*WHAT IS NEEDED*. Looking at the entries, say how many lines contain the string "computer". Offer nothing besides the number.

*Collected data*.
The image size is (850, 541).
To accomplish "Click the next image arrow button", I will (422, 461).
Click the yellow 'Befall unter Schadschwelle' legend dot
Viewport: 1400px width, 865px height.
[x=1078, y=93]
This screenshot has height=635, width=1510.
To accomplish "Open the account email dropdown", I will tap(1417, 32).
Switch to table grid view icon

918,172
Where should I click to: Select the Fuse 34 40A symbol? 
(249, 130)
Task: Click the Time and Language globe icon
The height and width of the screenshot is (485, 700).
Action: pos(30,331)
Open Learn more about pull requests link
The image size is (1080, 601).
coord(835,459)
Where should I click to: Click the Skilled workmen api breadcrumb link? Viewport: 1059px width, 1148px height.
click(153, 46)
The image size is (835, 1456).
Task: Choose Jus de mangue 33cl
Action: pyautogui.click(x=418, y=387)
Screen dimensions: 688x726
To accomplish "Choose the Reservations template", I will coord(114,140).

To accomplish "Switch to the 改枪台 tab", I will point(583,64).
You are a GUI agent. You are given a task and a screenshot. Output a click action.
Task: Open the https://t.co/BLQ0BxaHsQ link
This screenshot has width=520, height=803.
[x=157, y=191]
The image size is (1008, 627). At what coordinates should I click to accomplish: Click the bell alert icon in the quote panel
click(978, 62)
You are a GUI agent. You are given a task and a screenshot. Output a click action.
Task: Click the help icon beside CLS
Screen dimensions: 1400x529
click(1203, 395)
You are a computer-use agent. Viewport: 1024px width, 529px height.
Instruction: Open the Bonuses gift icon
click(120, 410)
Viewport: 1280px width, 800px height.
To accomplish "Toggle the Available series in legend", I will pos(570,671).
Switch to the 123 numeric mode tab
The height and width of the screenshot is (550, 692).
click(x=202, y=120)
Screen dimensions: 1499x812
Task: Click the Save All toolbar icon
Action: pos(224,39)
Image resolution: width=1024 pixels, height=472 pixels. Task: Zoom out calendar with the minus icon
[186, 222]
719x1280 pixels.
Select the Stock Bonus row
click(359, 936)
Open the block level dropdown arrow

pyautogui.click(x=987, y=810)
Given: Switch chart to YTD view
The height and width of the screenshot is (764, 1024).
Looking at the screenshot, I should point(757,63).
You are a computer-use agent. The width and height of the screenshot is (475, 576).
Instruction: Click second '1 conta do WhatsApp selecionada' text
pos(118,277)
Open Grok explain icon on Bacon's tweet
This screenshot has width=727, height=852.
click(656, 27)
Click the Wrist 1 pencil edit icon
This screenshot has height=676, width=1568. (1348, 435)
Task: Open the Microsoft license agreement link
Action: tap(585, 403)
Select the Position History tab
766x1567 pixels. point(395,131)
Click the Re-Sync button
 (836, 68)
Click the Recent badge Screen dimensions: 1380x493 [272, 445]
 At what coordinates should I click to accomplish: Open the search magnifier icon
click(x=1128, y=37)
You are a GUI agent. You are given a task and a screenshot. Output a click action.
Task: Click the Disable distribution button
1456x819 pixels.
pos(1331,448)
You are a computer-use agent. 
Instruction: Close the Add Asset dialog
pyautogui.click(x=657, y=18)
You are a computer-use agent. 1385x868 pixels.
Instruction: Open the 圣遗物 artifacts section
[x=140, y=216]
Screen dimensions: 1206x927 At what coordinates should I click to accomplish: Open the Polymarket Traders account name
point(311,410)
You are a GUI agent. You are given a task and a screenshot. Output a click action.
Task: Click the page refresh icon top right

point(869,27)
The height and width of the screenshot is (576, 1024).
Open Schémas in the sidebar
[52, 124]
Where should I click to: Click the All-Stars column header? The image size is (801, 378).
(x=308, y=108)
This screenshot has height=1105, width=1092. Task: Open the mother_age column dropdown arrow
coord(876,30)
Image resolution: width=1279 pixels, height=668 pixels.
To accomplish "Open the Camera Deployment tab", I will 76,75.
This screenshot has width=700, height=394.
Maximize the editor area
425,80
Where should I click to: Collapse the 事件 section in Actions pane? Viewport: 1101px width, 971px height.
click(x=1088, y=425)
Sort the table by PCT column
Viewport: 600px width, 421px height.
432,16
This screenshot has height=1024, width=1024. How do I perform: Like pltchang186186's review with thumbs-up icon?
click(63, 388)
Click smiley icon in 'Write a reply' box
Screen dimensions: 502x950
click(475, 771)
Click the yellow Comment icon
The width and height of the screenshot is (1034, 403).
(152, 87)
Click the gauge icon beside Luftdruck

*TASK SOLUTION*. 4